I've heard mumbling of somehow peeling the emulsion off of RC paper to make a more see-through paper negative for contact printing... Does anyone here do this? What's your method for soaking the paper and is there anything to speed up the process?
The only benefit of pealing a paper would be to reduce the exposure time slightly, and I question if it would be worthwhile.
Nonpeeled paper took 2-3hour exposure to 100% sunshine yesterday. And I was contacting emulsionside down against the coated paper so I'm not sure why it looks slightly blurry.
The method generally employed with paper negatives is to rub paraffin wax, or similar, into the back of the print to render the paper translucent, but as I wrote earlier I don't think that will work with r/c paper.It is an interesting side note that the early RC papers would delaminate in a long wash and a lot of work went into keeping it from being peeled apart. It seems ironic to me that you are now wanting to circumvent all of this to peel it apart.
BTW, AFAIK, waxing will not work on RC, but can on some FB papers.
PE
Would it work if I peeled it in half and waxed what remained of the paper?
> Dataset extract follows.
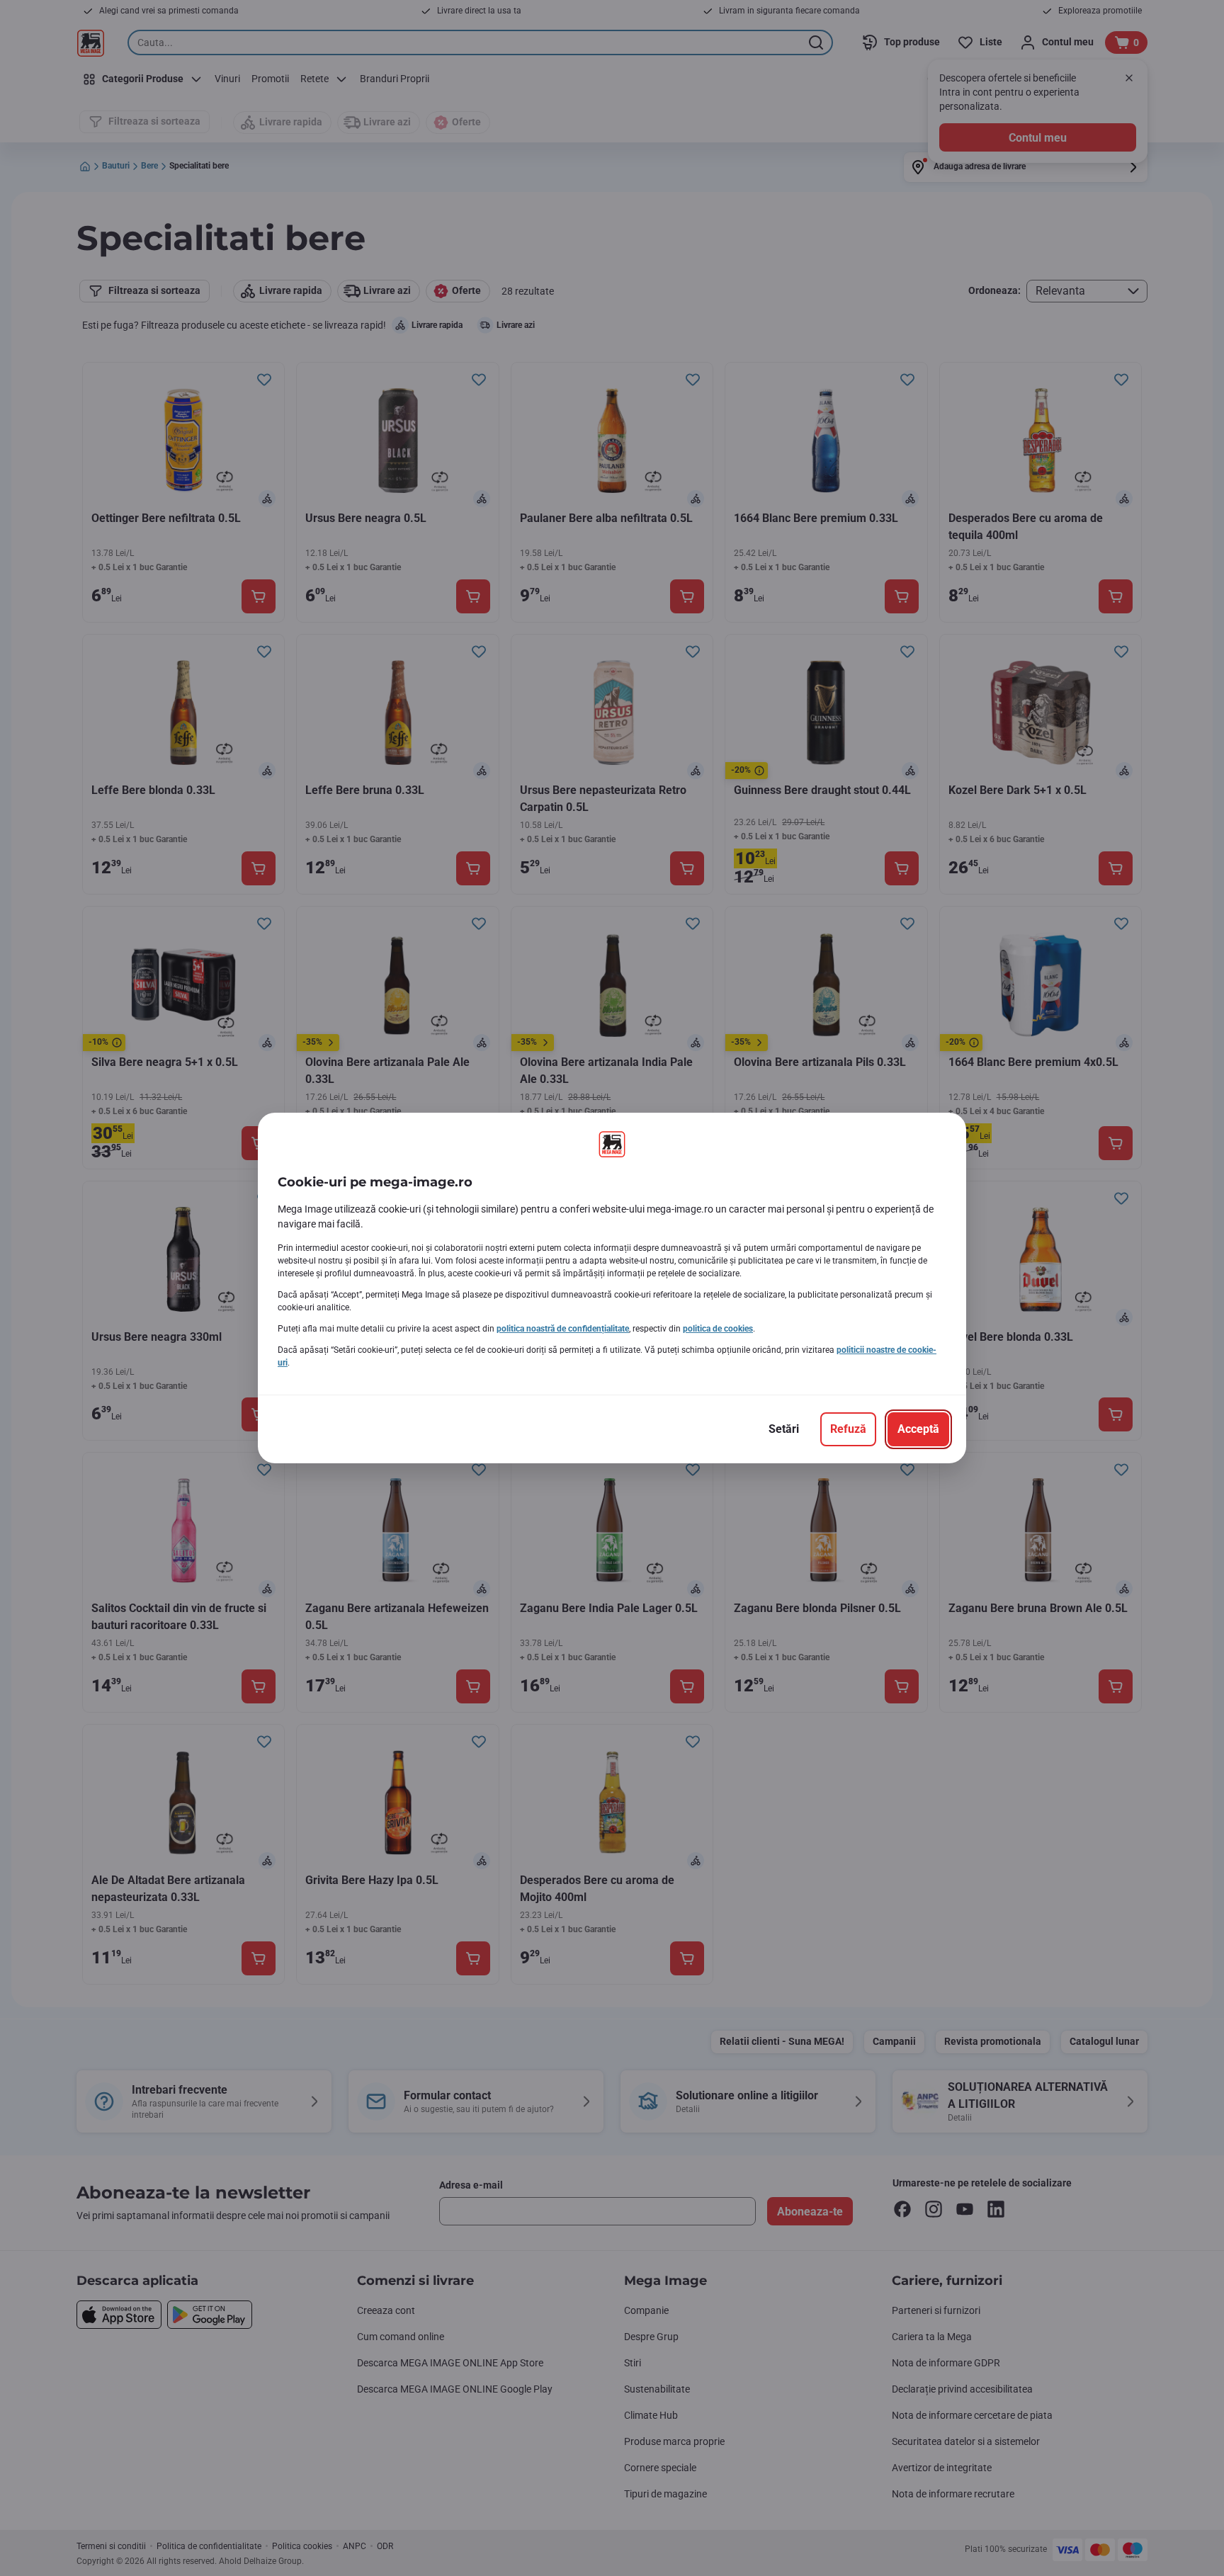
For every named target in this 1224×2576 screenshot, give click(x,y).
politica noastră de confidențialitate (563, 1329)
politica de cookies (718, 1329)
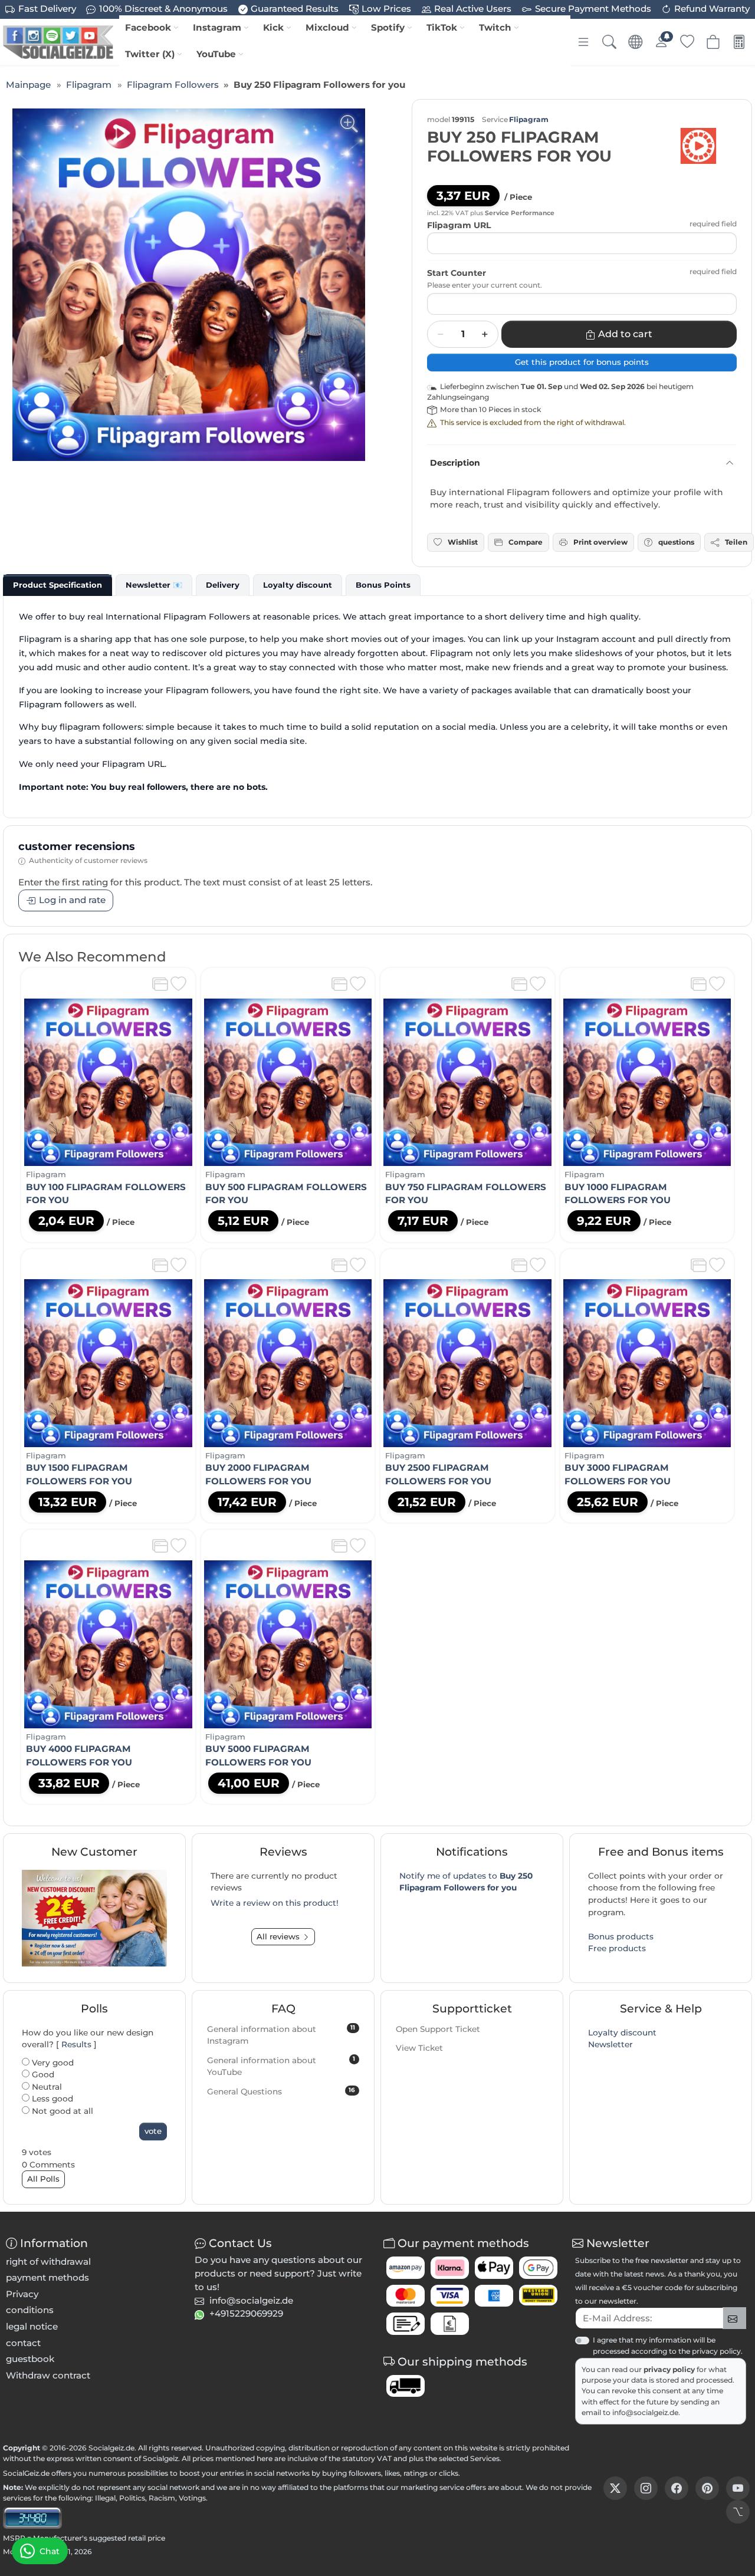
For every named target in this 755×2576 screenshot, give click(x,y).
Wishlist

I was going to try a peeled in half RC paper today but I've been busy with chores and stuff.
I'm really not sure if that would work due to the structure of the support when compared to FB.
Sorry I can't help. I am fairly sure that waxing the unpeeled paper will not work from what I remember.
PE
I tried with cyanotype paper today and the results weren't so sharp. It's probably because cyanotype works based on shadows more than on anything as fast as silver gelatin paper which reacts to any light not just mostly-UV light. I use a proper contact printing frame so I'm definitely getting good contact between paper and paper.